MANILA - Malacañang on Sunday said it will leave the issue of granting a franchise to media giant ABS-CBN Corporation to the Supreme Court, after some groups said a people's initiative to revive the company's franchise bill is feasible.
Presidential Spokesperson Harry Roque said they will leave the issue to the High Court, whether a people's initiative applies to the case of ABS-CBN.
"Whether the franchise of ABS-CBN may be granted through a people's initiative despite the clear wording of R.A. 7925, whether it matters that a franchise bill is a private bill that must "originate exclusively in the House of Representatives" in accordance with Article VI, Section 24 of the Constitution -- these and related questions we leave to the Supreme Court, as the final arbiter of the appropriate interpretation of these provisions in the Constitution and our laws," he said.
"We will defer to the Court if ever it rules on this issue in the future," Roque added.

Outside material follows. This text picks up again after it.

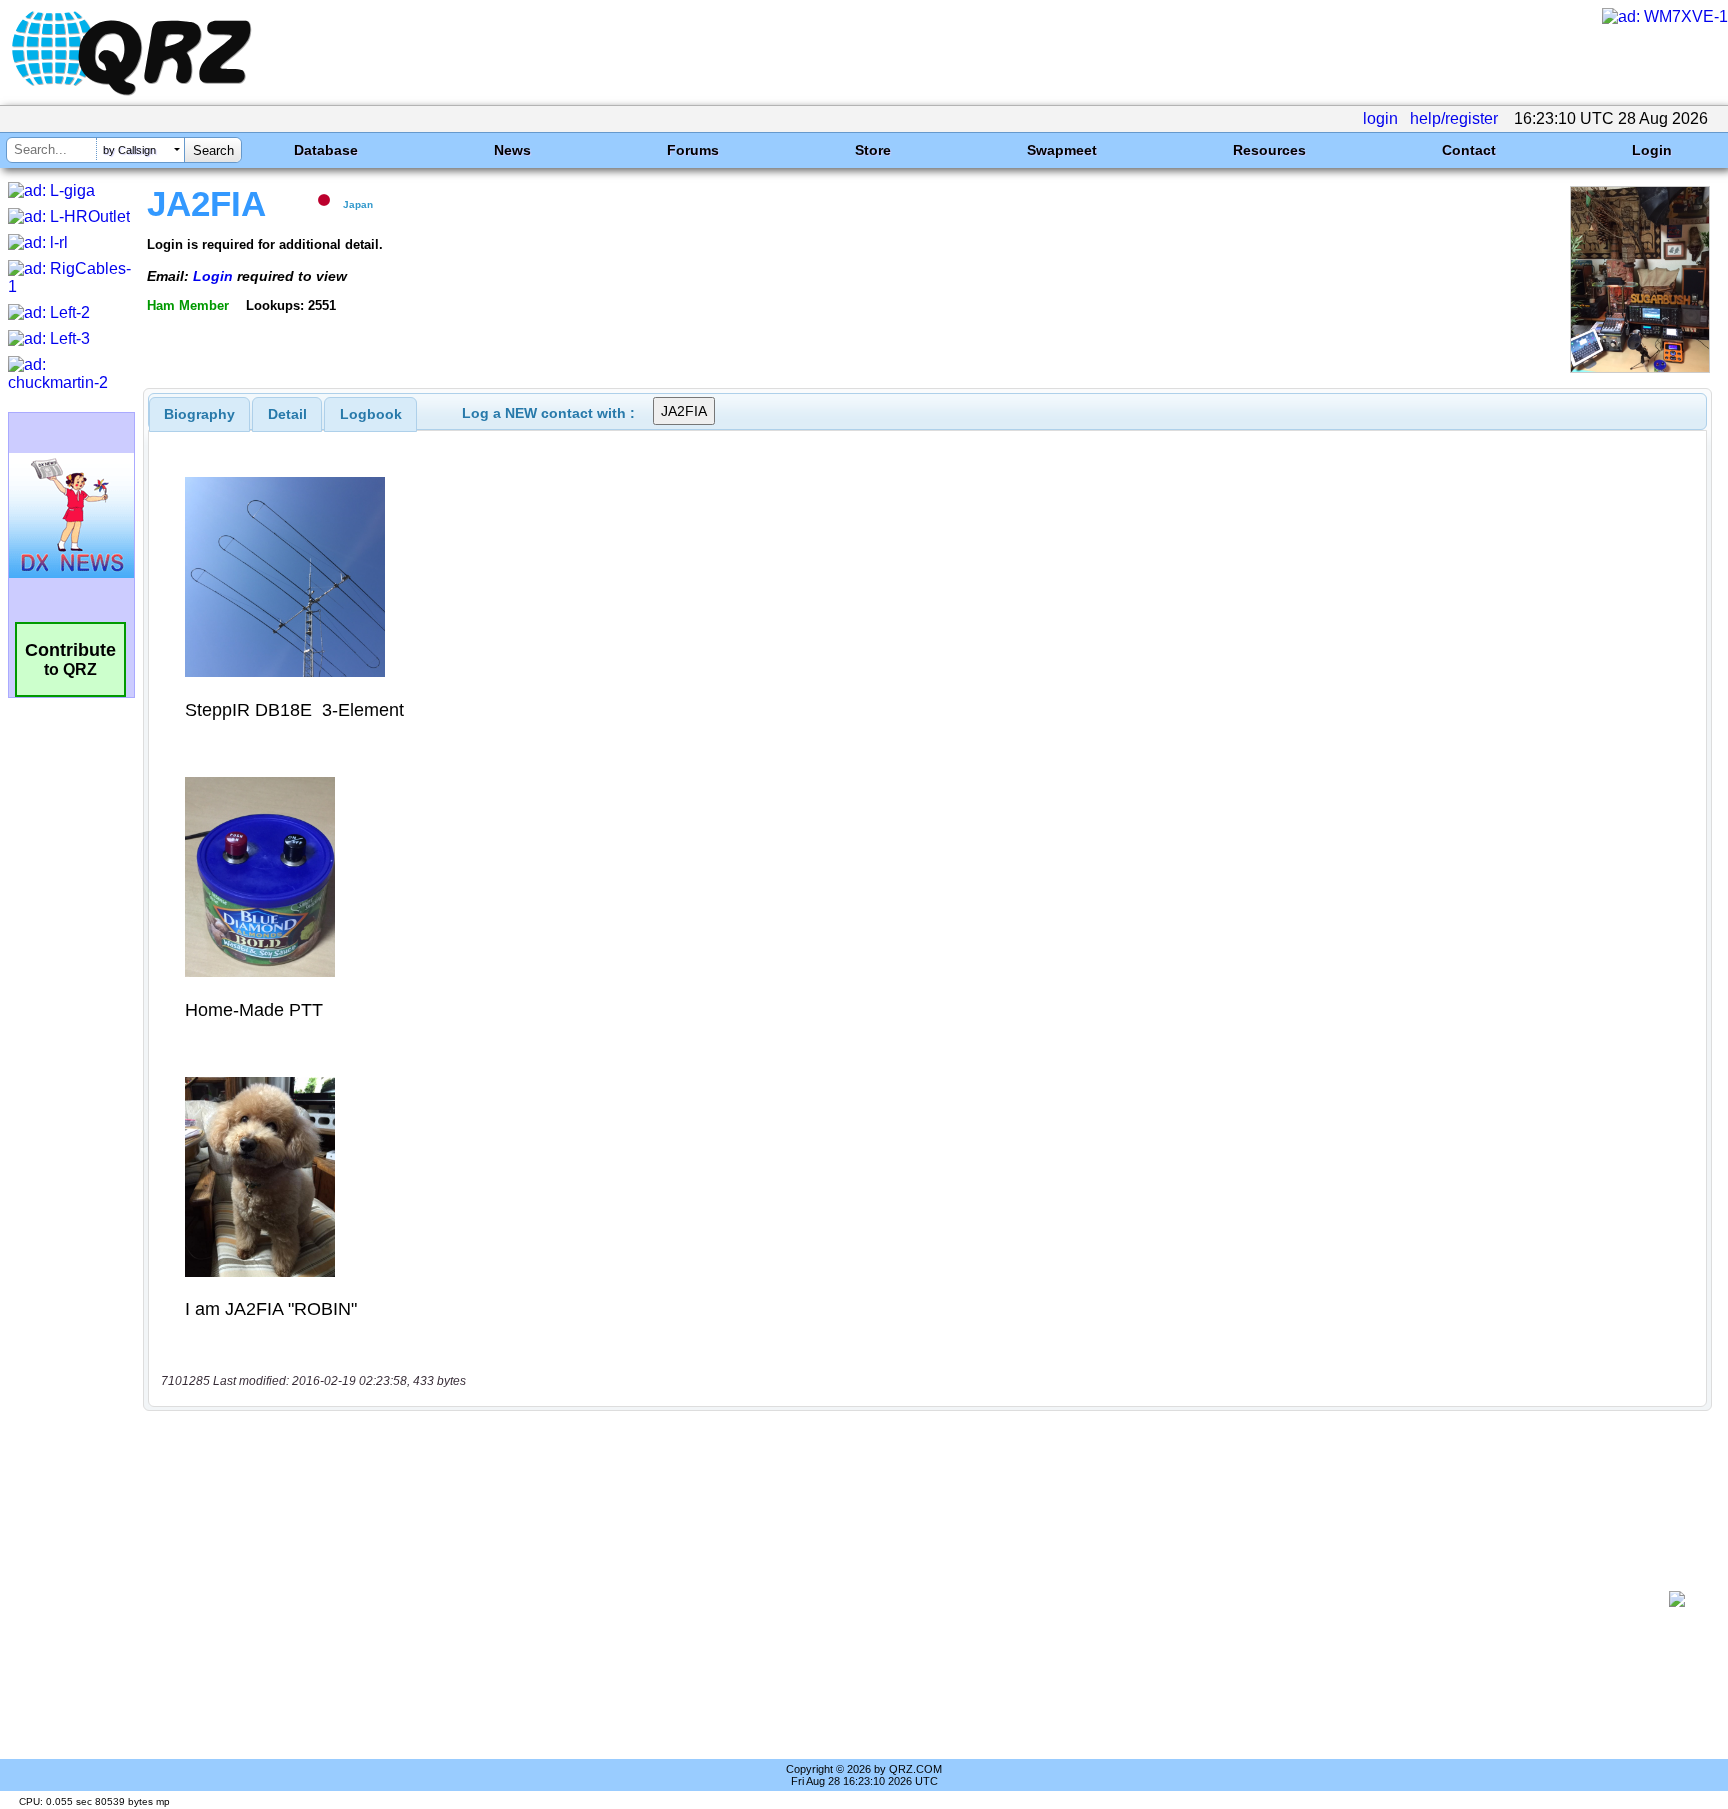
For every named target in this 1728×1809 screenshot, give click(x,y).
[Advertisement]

Three out of 4 Filipinos want Congress to renew ABS-CBN’s franchise, according to a Social Weather Stations (SWS) survey released Saturday, a day after a House of Representatives committee rejected the network's bid to resume broadcast operations.
The July 3 to 6 poll found that 57 percent of adult Filipinos “strongly” agreed that the network should be granted a fresh franchise, while 19 percent “somewhat” agreed.
Human rights lawyer Atty. Jose Manuel "Chel" Diokno earlier said he believes that a proposed people's initiative to revive ABS-CBN Corp.'s franchise bid is feasible for the network and its supporters.
Diokno said the legislative exercise requires the signature of at least 10 percent of the total voting population in the country.
The country's telecoms regulator shut down ABS-CBN's free TV and radio operations on May 5 after its franchise was left to expire on May 4 despite a long-pending renewal application at the Lower House.
On July, 2 alias cease and desist orders were also served by the National Telecommunications Commission (NTC) against ABS-CBN's digital broadcast in Metro Manila and its sister company Sky Cable's direct broadcast satellite service nationwide.
In a historic vote of 70-11, the Committee on Legislative Franchises on Friday junked ABS-CBN's application because the "applicant was seen as undeserving of the grant of a legislative franchise."
ABS-CBN was first shut down in 1972 when dictator Ferdinand Marcos imposed martial law. Some 48 years later, the network was forced off the air under the administration of President Rodrigo Duterte.